- SUPPLIED PASSAGE:
# Model selection 101, using R

Quick and dirty markup of simple model selection using R

#### What‘re we doing?

Since this is a very introductory look at model selection **we assume the data you’ve acquired has already been cleaned, scrubbed and ready to go.** Data cleaning is a whole subject in and of itself and is actually the primary time-sink of any Data Scientist. Go to the end of this article if you want to download the data for yourself and follow along!

Hit that ‘**clap**’ if you enjoy this kind of content and want more *(this **isn’t **monetized, I just want to gauge interest!)*

**Edit**: I’ve made a “*sequel*” to this article about visualizing and plotting the model we find if you want to check that out after reading this one!:

#### Lets look at the pipeline:

This is the skeleton I use for creating a simple LM or GLM:

**Create a base-model**using all available variables and data**Factorize categorical variables**if R didn’t do the job**Add relevant power-transformations****Add relevant variable interaction****Remove insignificant variables**with relevant testing criteria

- Repeat step 3–5 until you’ve exhausted your options**Remove any outlying datapoints****Evaluate your model****Visualizing your findings**

### 1. Creating a base-model

Lets start by setting up a workspace and loading our data. In this example we’re working on a dataset describing **employment-status of women based on whether or not you’re a foreigner, the amount of government-entitled support (log-transformed), age, years of education and the number of children** (spread in two categorical variables *‘young.children’* and ‘*school.children*’):

rm(list=ls()) # “Clear current R environment”

setwd(“C:/R/Workspace”) # Setting up your workspace

dat <- read.table(“employment_data.txt”, header=T) # Load that data

str(dat)

summary(dat)

which outputs:

The first thing we notice is that our response-variable is binomial (obviously) suggesting that we have a binomial distribution which means we’ll have to fit a **GLM **instead of a traditional **LM**:

fit.1 <- glm(employed == "yes" ~ ., data = dat, family = binomial)

summary(fit.1)

This fit is the most general fit we can use by default, it fits a binomial model (*family = binomial*) with respect to the response-variable “employed” having a value “yes”, using every variable in the dataset (*~ .*) giving us the following output:

Right, so a few problems right off the bat, we don’t like seeing **p-values** above **0.05**, much less above **0.1**, but before we recklessly remove them lets check for variable interactions and power-transformations first!

### 2. Factorizing categorical variables

Lets consider the possibility that there’s a categorical difference between not having any children and actually having any number of children larger than zero, thus we add the categorical variables for having** 0 children**: *‘factor(young.children == 0)’*,* ‘factor(school.children == 0)’* and a combined factor for not having any children at all *‘factor(young.children + school.children == 0)’*

We can update our fit with the new variables:

tempfit <- update(fit.1, .~. + factor(young.children == 0)

+ factor(school.children == 0)

+ factor(young.children +

school.children == 0))

summary(tempfit)

- WHAT IS EXPECTED: Translate this sentence from the R model selection tutorial into Spanish: "Data cleaning is a whole subject in and of itself and is actually the primary time-sink of any Data Scientist."

- ROWS:
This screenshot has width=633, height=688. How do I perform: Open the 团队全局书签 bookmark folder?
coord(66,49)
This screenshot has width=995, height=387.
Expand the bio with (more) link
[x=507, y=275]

* * *

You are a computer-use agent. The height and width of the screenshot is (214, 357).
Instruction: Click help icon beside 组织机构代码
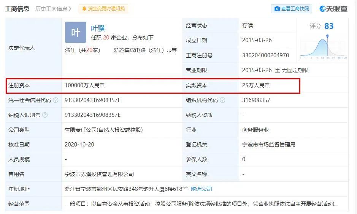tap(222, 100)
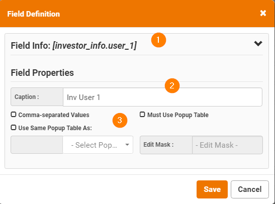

==

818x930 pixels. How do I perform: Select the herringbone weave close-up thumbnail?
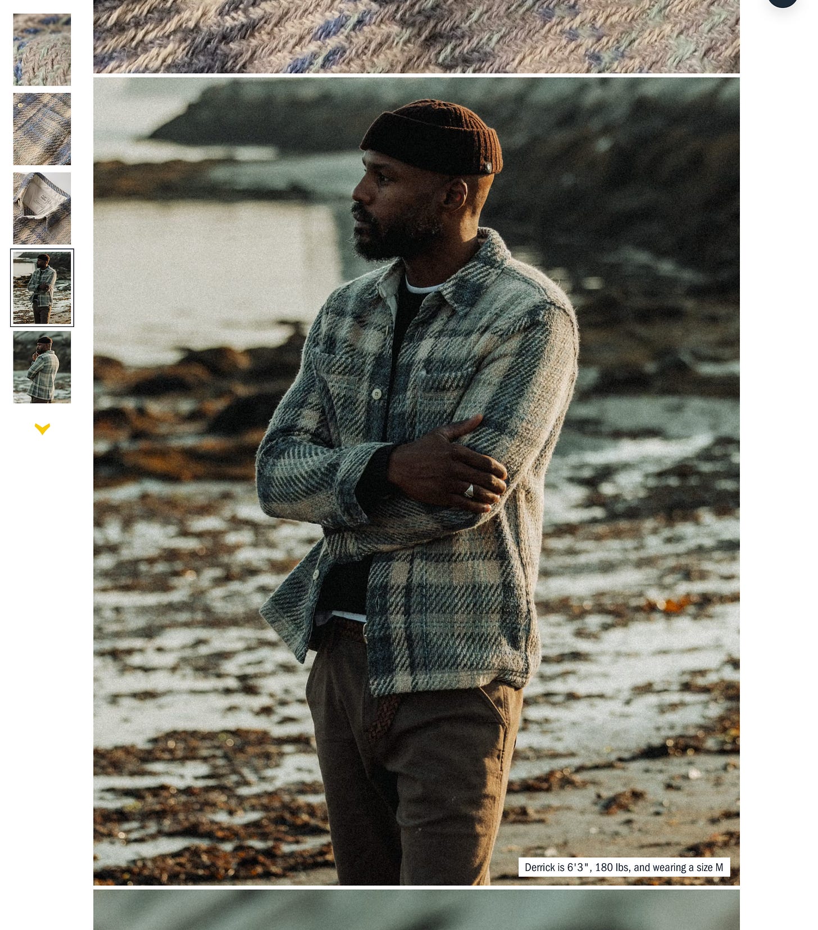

- OUTPUT OF THE TASK: La limpieza de datos es un tema completo en sí mismo y, de hecho, es lo que más tiempo consume a cualquier científico de datos.